Le droit de veto du Sénat en matière constitutionnelle ne devrait s'exercer que s'agissant des collectivités territoriales, ainsi que du Sénat lui-même. Il n'y a aucune raison pour qu'une réforme portant sur un autre sujet intéresse le Sénat dès lors qu'il est exclu du processus législatif tel qu'il se déroule aujourd'hui. La chambre des territoires pourrait toutefois être associée à la fabrique de la loi en général, mais à la condition, je le répète, que ses amendements soient assez largement adoptés pour mériter d'être discutés par les députés.
Quant au poids qu'il est proposé de donner aux collectivités, je maintiens que leur représentation est rendue inévitable par leur participation à la vie du pays à travers la démocratie locale. En outre, je sais pour avoir été moi-même un élu local que les dynamiques et les problèmes que l'on rencontre à cet échelon transcendent dans une certaine mesure les positionnements politiques. Les élus locaux ont un point de vue spécifique sur les questions économiques, sociales, d'investissement, de grands travaux.

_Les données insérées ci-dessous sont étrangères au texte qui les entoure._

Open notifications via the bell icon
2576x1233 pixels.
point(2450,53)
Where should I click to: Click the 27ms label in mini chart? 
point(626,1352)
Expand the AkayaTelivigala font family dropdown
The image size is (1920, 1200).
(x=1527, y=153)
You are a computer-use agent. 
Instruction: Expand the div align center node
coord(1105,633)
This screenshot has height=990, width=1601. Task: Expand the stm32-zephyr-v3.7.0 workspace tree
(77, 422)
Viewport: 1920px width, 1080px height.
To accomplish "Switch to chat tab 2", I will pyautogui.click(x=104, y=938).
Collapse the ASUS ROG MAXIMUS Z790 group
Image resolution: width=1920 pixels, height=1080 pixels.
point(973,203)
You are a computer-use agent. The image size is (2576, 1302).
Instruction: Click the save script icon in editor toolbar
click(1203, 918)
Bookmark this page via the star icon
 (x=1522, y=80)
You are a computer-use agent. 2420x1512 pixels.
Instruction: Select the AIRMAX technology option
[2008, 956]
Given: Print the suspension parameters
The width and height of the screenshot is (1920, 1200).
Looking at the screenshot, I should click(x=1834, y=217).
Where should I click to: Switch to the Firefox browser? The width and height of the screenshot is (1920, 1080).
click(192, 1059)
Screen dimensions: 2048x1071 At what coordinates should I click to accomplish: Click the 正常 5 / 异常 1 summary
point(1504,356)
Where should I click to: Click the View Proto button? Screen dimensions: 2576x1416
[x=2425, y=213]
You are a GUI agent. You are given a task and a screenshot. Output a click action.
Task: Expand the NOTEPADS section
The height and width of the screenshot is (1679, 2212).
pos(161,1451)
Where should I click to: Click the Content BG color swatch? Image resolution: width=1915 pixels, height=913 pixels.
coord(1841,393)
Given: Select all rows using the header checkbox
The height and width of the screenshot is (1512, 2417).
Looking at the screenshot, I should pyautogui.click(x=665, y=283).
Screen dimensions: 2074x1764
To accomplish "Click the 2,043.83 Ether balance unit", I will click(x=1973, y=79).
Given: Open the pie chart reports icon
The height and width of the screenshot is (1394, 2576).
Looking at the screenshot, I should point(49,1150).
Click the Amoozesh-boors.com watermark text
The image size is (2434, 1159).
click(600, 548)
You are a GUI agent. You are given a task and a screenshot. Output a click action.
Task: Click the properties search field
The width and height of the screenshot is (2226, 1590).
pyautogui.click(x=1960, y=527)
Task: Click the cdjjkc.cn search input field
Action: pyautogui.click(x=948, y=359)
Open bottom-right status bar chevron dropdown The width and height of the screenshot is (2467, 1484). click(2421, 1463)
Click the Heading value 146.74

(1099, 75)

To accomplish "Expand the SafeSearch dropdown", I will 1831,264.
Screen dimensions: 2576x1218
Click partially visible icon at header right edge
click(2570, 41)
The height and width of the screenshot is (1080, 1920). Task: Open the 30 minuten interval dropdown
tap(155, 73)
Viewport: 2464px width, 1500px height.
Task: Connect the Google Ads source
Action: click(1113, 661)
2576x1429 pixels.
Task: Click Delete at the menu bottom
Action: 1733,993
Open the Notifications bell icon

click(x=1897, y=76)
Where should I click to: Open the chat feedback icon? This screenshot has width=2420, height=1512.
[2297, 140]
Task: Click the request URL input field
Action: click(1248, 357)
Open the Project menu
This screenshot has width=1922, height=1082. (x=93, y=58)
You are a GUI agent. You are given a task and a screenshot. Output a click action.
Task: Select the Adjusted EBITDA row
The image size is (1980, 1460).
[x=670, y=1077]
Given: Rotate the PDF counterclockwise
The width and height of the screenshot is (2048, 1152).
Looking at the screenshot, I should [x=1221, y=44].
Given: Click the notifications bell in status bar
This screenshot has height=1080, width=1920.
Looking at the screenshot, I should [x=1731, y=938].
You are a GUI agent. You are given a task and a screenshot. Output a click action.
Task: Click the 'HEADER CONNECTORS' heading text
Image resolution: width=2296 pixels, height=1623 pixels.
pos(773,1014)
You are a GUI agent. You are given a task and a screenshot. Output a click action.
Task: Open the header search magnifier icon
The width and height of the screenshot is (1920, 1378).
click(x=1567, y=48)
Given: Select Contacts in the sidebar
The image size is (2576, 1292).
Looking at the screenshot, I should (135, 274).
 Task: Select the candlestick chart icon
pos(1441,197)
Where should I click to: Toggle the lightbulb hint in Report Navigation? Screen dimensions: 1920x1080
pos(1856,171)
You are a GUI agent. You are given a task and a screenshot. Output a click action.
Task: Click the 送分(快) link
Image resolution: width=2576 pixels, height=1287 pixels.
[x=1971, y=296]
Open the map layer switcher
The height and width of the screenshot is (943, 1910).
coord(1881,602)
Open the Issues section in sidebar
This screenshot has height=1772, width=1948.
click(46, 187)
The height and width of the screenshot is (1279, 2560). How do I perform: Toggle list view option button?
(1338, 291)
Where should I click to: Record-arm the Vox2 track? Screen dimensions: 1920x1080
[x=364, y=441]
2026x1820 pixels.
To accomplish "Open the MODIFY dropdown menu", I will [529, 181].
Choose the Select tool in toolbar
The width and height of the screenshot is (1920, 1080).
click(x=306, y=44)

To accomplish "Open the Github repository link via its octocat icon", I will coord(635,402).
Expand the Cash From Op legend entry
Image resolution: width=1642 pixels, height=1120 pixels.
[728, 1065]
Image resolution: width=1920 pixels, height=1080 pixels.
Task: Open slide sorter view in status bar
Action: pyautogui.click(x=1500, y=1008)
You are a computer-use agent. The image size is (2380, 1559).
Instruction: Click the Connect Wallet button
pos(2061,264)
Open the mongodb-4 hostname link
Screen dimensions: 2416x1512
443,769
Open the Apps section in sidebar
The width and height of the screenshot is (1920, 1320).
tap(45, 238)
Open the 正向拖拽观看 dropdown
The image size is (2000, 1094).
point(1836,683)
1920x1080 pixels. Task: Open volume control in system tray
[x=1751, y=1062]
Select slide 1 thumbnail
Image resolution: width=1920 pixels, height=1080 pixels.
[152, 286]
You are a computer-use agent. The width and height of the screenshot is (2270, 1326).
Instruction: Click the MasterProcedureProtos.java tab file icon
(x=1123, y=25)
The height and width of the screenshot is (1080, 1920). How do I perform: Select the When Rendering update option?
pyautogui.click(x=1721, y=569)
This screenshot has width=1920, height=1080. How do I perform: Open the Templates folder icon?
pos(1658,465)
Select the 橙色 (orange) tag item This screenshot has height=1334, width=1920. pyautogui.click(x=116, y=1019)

Est-ce trop accorder aux territoires que de leur permettre de l'exprimer ainsi ? Le problème n'est pas là : surtout, est-ce efficace ? Nous souffrons en France d'une maladie constitutionnelle : la recherche permanente, depuis 1789, des équilibres. Le comité Balladur avait ainsi pour objet le rééquilibrage des institutions, mais en quel sens ? Le déséquilibre est partout ; c'est sur son efficacité qu'il convient de s'interroger : permet-il de faire place à des éléments importants ? Je me méfie donc de l'idée qu'une catégorie serait trop ou pas assez représentée par rapport à une autre : je comprends intellectuellement le désir d'une large ouverture mais, du point de vue institutionnel, c'est l'efficacité de la décision politique qui doit primer. Voilà pourquoi je suis favorable au rapprochement entre le CESE et le Parlement – une autre manière d'inclure les intérêts économiques, sociaux et culturels – plutôt qu'à la fusion entre le Sénat et le CESE.